Já na Escola Secundária Rainha D. Amélia, em Lisboa, deixaram de fazer a verificação de vacinas no ato da matrícula, cabendo essa tarefa aos diretores de turma de “forma mais personalizada”, explica a diretora Isabel le Guê. Mas, face ao recente surto de sarampo, a diretora pondera contactar o centro de saúde para “saber se há recomendações”. “Nunca pensei impedir uma criança ou jovem de não frequentar a escola por não estar vacinada", diz. "São realidades recentes que requerem reflexão." O tema deverá ser discutido na próxima reunião da Confederação Nacional das Associações de Pais, nesta quinta-feira, revela Jorge Ascensão, presidente.

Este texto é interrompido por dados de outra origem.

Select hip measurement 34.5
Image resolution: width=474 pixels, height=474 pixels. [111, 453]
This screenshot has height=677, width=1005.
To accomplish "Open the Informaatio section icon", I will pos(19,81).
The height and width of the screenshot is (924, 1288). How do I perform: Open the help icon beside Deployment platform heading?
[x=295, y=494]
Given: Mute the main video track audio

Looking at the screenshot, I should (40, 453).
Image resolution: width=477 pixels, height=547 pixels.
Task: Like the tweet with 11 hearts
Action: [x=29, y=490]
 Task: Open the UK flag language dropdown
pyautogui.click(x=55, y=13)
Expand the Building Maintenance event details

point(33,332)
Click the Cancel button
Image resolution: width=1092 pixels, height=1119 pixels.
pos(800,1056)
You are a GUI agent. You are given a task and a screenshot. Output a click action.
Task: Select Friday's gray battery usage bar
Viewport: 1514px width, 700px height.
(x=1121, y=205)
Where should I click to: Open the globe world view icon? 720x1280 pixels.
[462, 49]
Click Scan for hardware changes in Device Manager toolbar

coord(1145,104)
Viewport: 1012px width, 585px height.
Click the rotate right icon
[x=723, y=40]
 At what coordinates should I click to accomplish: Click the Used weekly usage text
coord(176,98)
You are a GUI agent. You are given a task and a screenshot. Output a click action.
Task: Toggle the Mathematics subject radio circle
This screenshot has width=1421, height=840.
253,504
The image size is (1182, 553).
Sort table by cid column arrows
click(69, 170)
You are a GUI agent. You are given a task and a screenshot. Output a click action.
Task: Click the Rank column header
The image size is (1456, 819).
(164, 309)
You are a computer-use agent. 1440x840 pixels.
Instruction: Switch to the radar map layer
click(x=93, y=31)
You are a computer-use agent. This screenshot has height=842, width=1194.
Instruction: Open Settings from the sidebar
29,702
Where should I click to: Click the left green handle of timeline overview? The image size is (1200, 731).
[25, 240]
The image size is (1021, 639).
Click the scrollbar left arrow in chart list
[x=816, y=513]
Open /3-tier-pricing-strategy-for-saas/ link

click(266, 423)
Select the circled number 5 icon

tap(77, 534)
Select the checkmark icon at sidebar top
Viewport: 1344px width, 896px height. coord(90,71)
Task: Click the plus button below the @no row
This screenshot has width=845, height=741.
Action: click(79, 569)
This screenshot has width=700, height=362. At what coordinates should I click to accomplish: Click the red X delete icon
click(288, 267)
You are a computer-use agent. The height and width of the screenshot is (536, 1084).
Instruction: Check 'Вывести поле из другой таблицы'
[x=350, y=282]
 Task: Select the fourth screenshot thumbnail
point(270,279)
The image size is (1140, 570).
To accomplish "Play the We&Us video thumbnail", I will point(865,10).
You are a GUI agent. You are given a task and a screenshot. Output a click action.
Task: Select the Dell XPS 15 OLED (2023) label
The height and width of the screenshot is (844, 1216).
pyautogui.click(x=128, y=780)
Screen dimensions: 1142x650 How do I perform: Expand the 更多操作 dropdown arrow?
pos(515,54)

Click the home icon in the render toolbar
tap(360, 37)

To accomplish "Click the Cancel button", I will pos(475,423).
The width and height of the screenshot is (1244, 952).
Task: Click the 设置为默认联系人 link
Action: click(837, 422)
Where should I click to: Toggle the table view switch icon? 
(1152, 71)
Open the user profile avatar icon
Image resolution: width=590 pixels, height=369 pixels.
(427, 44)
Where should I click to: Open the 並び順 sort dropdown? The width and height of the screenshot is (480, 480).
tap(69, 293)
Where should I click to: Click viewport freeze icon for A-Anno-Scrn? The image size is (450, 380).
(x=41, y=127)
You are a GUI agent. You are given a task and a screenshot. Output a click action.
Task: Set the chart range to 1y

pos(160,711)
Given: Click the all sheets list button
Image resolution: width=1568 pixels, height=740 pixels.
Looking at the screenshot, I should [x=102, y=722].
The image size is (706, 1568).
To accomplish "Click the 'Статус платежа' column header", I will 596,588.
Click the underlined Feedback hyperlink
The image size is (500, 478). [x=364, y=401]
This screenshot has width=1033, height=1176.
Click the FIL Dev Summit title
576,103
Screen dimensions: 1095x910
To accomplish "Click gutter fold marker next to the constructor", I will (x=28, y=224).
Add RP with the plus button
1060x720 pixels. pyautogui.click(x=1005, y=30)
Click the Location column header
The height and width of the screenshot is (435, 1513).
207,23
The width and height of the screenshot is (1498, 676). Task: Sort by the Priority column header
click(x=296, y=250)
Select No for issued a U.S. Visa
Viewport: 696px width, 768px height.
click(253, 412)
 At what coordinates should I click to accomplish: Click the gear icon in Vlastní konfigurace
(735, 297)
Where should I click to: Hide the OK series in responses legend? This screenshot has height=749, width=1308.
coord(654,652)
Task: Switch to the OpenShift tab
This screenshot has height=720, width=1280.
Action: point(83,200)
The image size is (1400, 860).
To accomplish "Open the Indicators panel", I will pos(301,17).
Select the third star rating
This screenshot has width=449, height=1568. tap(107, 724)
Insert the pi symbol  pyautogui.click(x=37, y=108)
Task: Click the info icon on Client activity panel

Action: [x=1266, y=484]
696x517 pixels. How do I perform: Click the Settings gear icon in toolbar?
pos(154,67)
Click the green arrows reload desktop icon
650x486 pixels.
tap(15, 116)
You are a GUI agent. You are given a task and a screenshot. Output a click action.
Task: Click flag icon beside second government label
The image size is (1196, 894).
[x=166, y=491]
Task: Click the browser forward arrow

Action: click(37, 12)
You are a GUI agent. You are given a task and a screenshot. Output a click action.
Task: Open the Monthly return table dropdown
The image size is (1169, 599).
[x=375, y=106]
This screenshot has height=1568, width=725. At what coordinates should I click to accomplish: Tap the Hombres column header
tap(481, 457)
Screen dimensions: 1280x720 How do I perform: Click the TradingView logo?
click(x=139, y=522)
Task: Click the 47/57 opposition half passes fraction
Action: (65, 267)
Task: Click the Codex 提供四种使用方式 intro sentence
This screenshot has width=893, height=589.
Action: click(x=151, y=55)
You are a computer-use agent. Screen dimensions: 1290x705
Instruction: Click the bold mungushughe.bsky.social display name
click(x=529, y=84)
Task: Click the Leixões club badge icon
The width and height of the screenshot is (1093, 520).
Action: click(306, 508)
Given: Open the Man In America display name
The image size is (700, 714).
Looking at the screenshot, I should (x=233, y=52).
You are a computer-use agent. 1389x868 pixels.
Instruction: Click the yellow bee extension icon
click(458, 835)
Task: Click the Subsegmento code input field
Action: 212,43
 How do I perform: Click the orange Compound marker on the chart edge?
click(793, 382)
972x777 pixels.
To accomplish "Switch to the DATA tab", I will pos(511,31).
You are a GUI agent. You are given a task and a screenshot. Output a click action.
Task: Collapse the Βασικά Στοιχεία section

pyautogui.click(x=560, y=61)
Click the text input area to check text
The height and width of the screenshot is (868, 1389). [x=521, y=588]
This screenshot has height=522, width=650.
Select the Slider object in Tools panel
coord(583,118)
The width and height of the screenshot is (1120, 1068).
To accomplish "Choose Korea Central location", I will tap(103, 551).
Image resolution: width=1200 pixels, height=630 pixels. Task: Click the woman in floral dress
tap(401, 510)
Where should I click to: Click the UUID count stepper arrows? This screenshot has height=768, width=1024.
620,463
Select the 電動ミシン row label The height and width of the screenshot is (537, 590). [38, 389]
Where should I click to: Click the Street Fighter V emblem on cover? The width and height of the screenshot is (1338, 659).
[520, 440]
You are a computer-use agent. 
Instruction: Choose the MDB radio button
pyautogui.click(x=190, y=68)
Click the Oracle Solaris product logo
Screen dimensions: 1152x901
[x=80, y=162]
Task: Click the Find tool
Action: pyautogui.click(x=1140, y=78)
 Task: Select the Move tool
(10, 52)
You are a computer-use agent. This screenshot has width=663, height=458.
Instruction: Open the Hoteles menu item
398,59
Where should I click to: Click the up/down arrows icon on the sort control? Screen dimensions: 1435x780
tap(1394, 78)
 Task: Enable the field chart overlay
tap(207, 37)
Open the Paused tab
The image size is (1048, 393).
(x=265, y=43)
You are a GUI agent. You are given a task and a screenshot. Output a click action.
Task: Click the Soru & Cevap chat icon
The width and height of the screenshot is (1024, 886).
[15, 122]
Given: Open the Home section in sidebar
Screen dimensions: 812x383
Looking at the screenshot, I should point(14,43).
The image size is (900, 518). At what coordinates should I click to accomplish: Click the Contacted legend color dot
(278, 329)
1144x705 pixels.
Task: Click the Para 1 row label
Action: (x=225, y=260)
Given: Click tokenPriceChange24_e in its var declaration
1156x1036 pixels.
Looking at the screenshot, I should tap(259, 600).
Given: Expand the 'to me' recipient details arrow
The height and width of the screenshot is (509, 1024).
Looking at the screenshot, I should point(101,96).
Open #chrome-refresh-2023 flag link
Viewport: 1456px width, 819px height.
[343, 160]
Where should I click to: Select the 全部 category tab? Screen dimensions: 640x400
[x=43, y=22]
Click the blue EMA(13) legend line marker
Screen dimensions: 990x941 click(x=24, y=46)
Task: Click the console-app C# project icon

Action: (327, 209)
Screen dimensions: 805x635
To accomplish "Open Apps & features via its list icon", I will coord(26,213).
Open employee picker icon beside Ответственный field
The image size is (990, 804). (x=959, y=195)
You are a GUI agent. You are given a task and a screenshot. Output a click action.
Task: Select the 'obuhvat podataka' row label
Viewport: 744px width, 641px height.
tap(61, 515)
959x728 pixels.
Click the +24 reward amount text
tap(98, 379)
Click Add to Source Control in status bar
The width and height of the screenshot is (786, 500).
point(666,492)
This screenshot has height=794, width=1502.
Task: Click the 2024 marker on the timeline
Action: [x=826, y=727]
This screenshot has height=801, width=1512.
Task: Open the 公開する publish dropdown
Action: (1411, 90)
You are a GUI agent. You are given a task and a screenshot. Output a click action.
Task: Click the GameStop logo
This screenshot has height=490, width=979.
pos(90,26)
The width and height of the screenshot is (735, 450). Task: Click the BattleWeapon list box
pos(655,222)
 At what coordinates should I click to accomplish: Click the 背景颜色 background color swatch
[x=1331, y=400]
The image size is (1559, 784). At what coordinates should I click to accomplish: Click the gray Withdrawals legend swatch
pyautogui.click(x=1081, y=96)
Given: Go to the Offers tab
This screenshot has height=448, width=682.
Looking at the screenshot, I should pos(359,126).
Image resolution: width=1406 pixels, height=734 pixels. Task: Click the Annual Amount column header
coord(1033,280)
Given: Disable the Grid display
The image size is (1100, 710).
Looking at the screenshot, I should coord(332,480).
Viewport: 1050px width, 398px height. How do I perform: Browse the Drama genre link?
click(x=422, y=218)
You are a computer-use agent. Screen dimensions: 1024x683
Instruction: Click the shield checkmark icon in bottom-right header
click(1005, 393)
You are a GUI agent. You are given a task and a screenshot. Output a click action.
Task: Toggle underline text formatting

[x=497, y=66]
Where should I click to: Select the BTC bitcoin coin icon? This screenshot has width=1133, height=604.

O diretor executivo da Associação dos Estabelecimentos de Ensino Particular e Cooperativo, Rodrigo Queirós e Melo, que representa cerca de 500 instituições, diz que nunca os associados pediram consulta jurídica sobre algum aluno que não tivesse as vacinas em dia e não quisesse fazê-lo.
O que fazer, então, no caso de alguém não querer mesmo vacinar os filhos? O jurista André Dias Pereira, presidente do Centro de Direito Biomédico, diz que a legislação em Portugal dificilmente permitirá agir. Mesmo nos casos mais extremos – alguém que tivesse uma tuberculose –, a Constituição não permite o internamento compulsivo, defende. Este só está previsto em caso de doença mentalmente grave que ponha em perigo a sociedade.
Também o artigo do Código Penal que prevê a punição em caso de propagação de doença dificilmente se aplica à não-vacinação porque “exige dolo” e, no caso do sarampo, o que existiria seria “negligência”, adianta André Pereira. O jurista sugere a via da educação ou, quanto muito, um sistema de obrigações indiretas em que para se aceder a determinados cargos ou serviços é necessário ter o boletim de vacinas em dia. É o que acontece na Austrália, onde os pais têm que vacinar os filhos antes de receberem o abono de família.
Já sobre a obrigatoriedade da vacinação, o professor catedrático e constitucionalista Paulo Otero defende que "não há nada na Constituição" que a proíba. Isto porque "é a saúde pública que está em primeiro lugar" em situações de "contágio alargado da doença".